Nationwide also jumped on the bandwagon, and further endorsed its financial sponsorship of the English football team with the offer of a four-year Football Bond through which “you could win the football trip of a lifetime”. Subscribe before May 31 2010 and you qualified for a competition in which the winner would get return flights from the UK to South Africa, luxury accommodation and all main meals. The potential rate of 4.65% gross pa included a fixed bonus of 0.5% that would be paid from 14 May 2011 until maturity should England win the World Cup.

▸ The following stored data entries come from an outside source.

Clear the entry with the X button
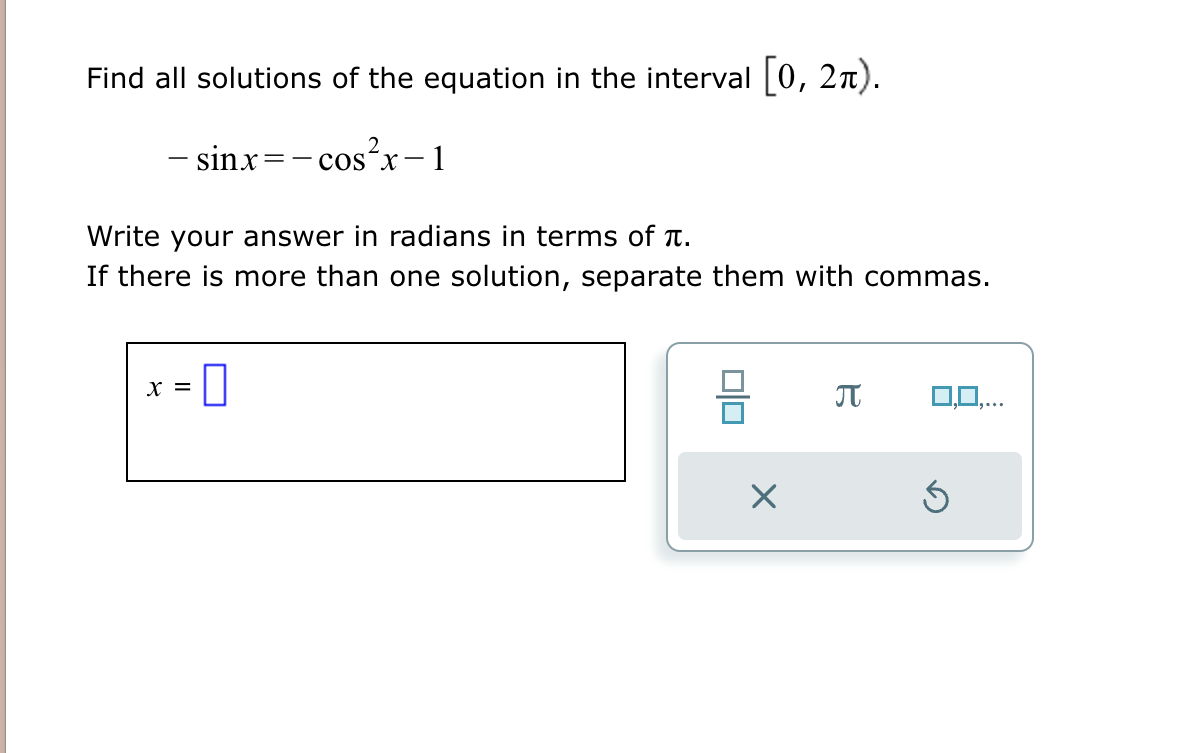point(763,496)
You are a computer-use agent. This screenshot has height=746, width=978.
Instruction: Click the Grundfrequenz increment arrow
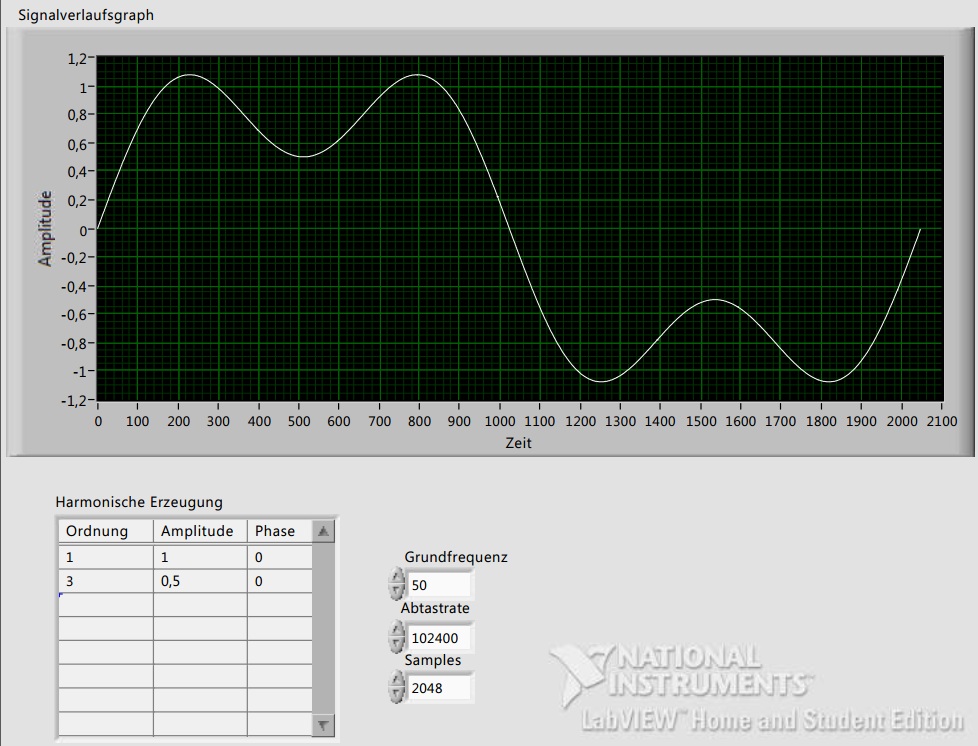(x=397, y=578)

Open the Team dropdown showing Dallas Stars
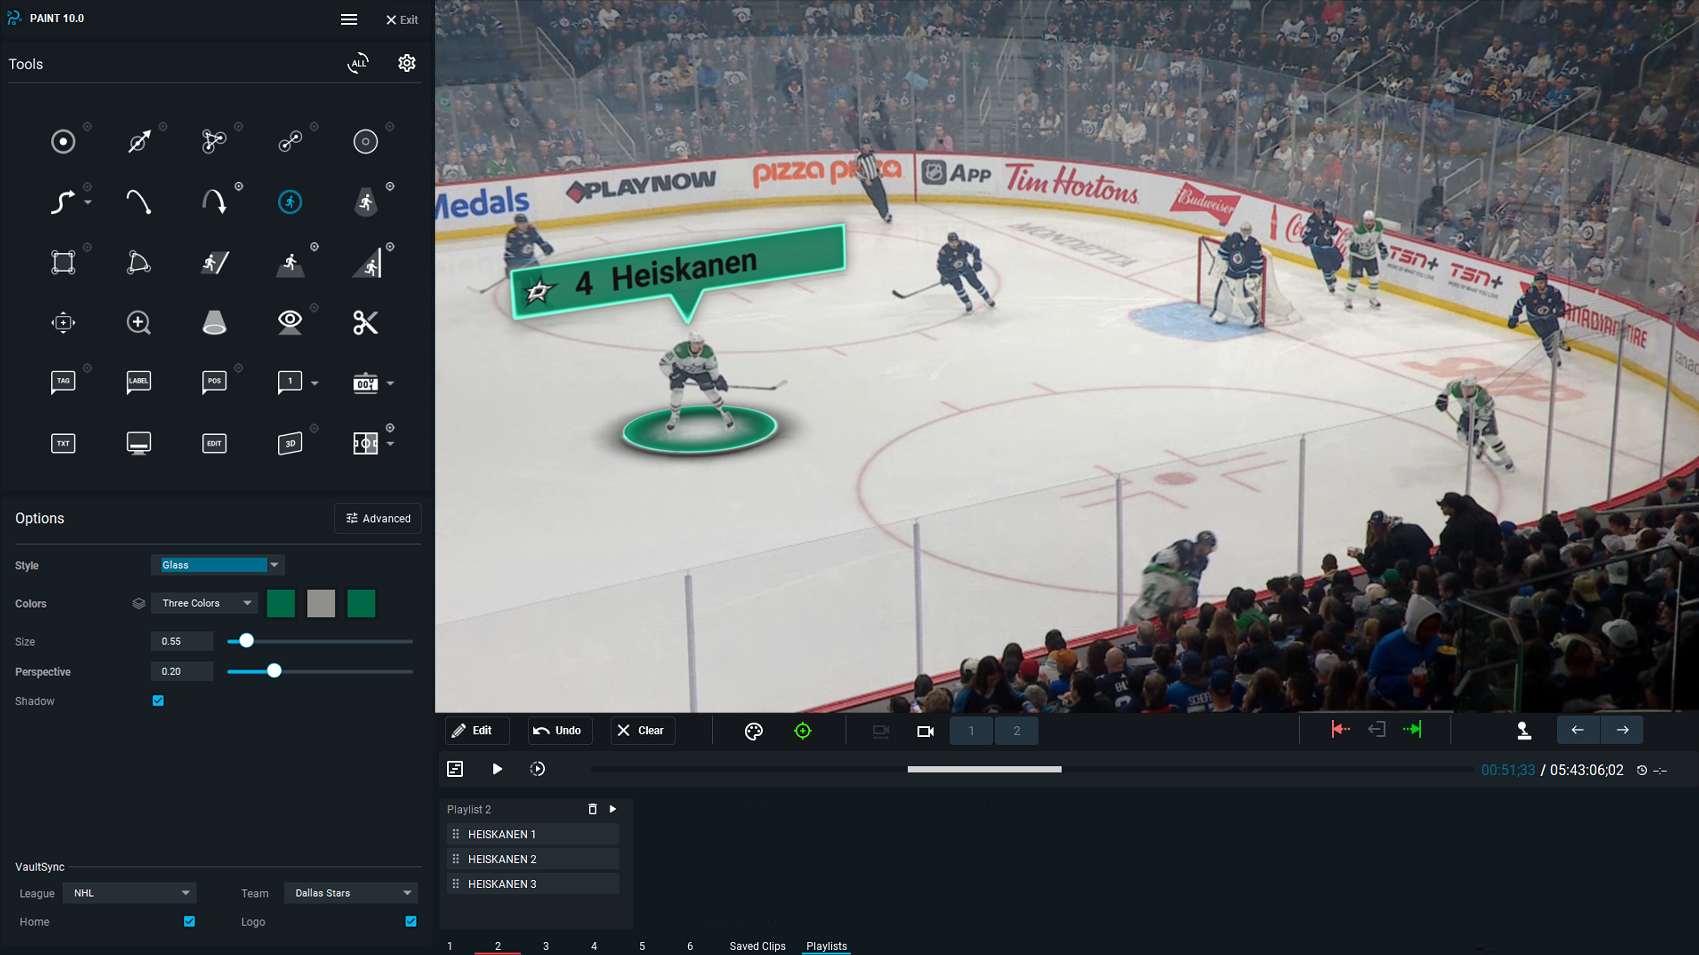pos(351,893)
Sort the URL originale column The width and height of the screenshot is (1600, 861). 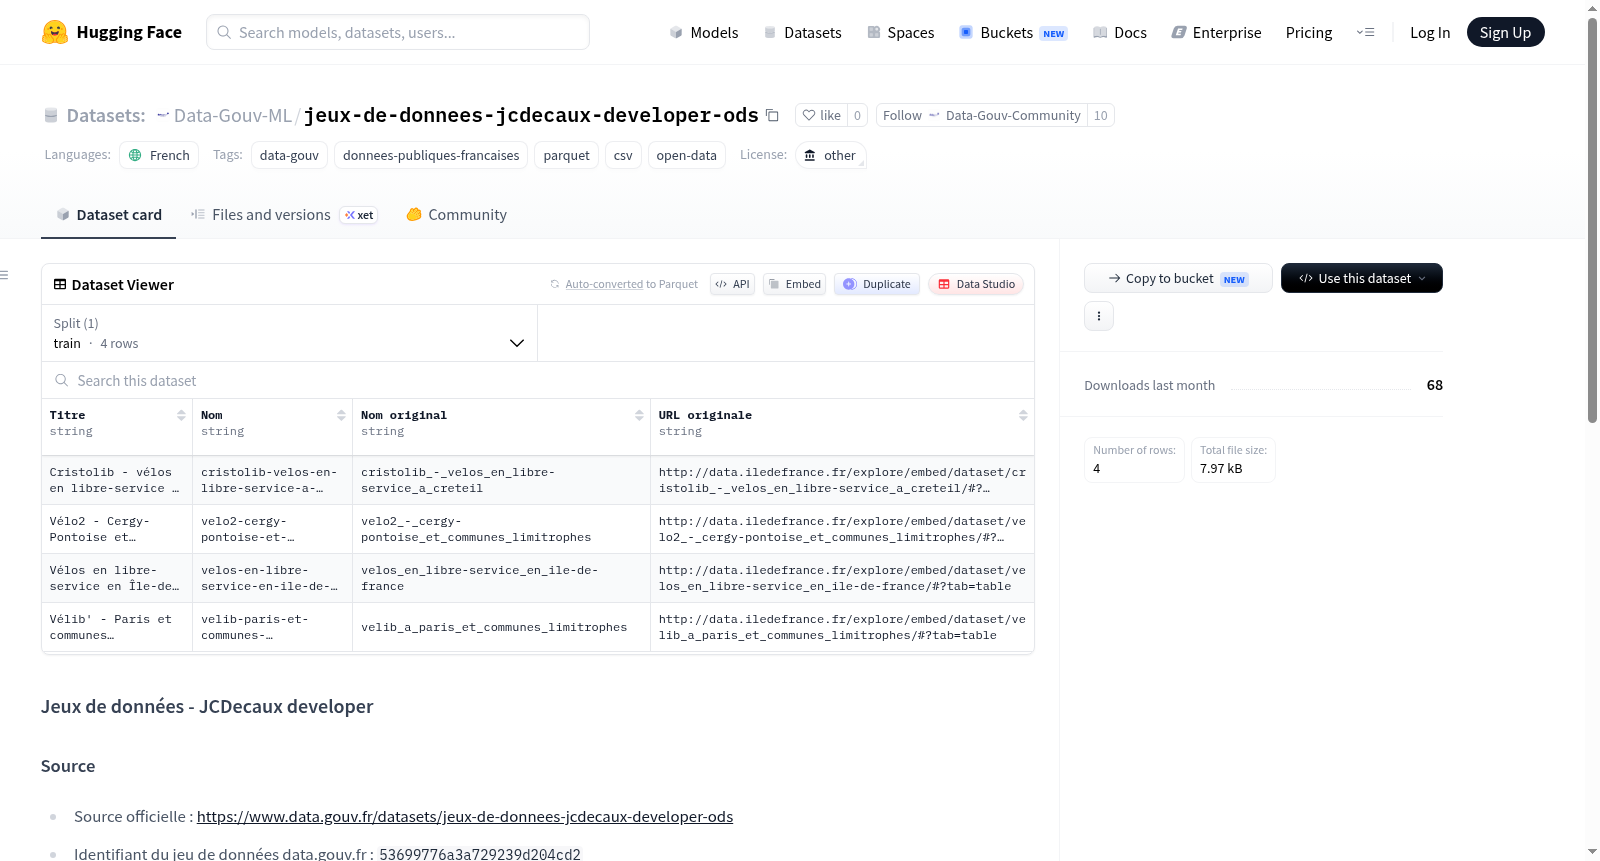point(1023,415)
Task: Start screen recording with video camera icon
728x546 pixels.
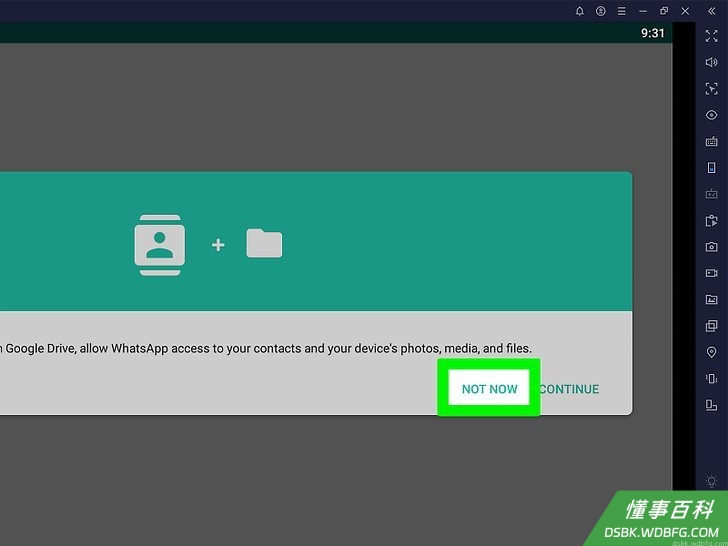Action: pos(711,273)
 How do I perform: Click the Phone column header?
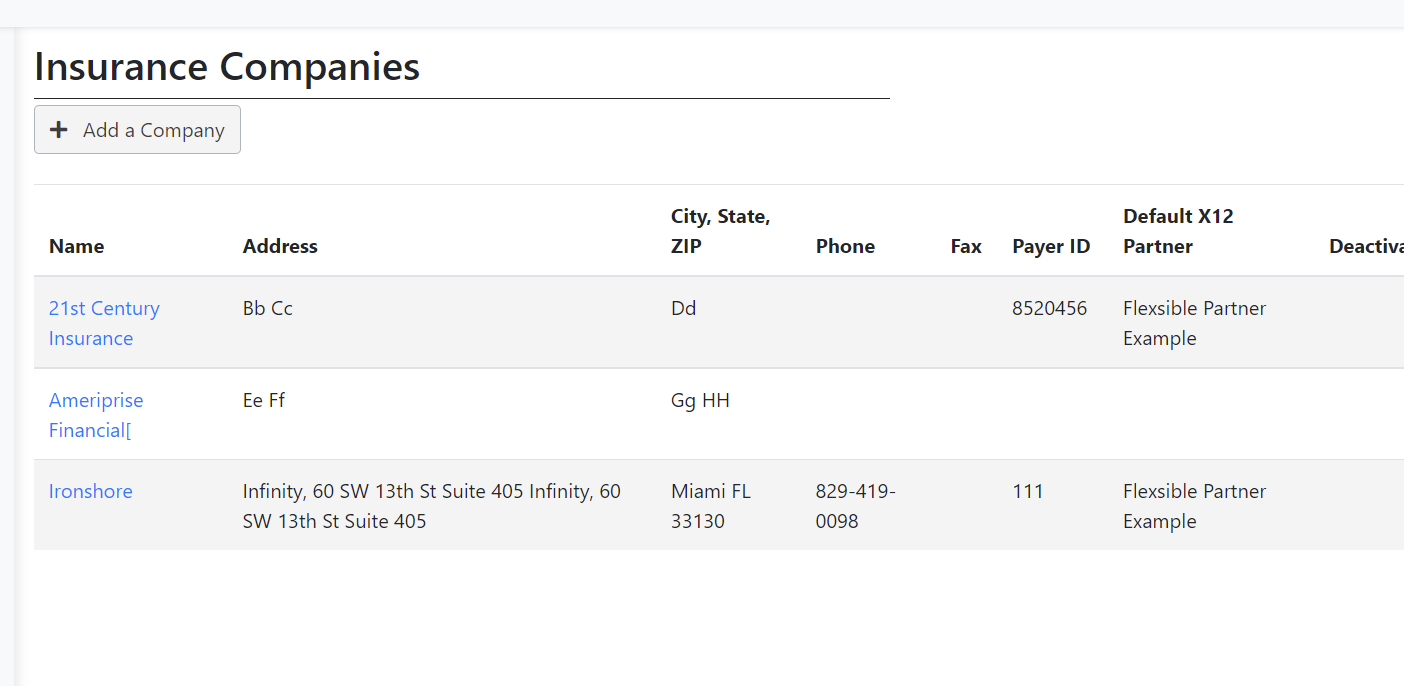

Then there is an exchange-traded fund (ETF) based on platinum, courtesy of ETF Securities. The fund is no normal metals ETF as it plays on the potential inability of Eskom to keep South Africa’s platinum producers in power at the same time as promising an uninterrupted power supply for the stadiums, broadcasting centres, base camps, and hotels, restaurants and other service industries related to the World Cup. Seventy-five percent of the world’s platinum is produced in South Africa, so keep your eyes open, or at least buy a torch: load shedding might lead to price spikes.
Returning to the research cited at the top of this article, there is a twist. When the very clever Dutchmen who conducted their investigation in 2002 concluded that the shares of publicly listed European football teams rise when they win, they had not considered an important piece of intelligence from Eric Dunning, a professor of sociology at Leicester University.
Dunning concluded that manufacturing productivity across England rose in each town and city when its local football team won, with one exception. Unfortunately, that city was Liverpool, home to the most successful football team in Europe throughout the late 1970s and early 1980s.
The story just goes to show that it’s all very well applying logic to the beautiful game in the hunt for returns, but many investors might spend their time more profitably by finding a way of capping their exposure to emotion during the next tournament.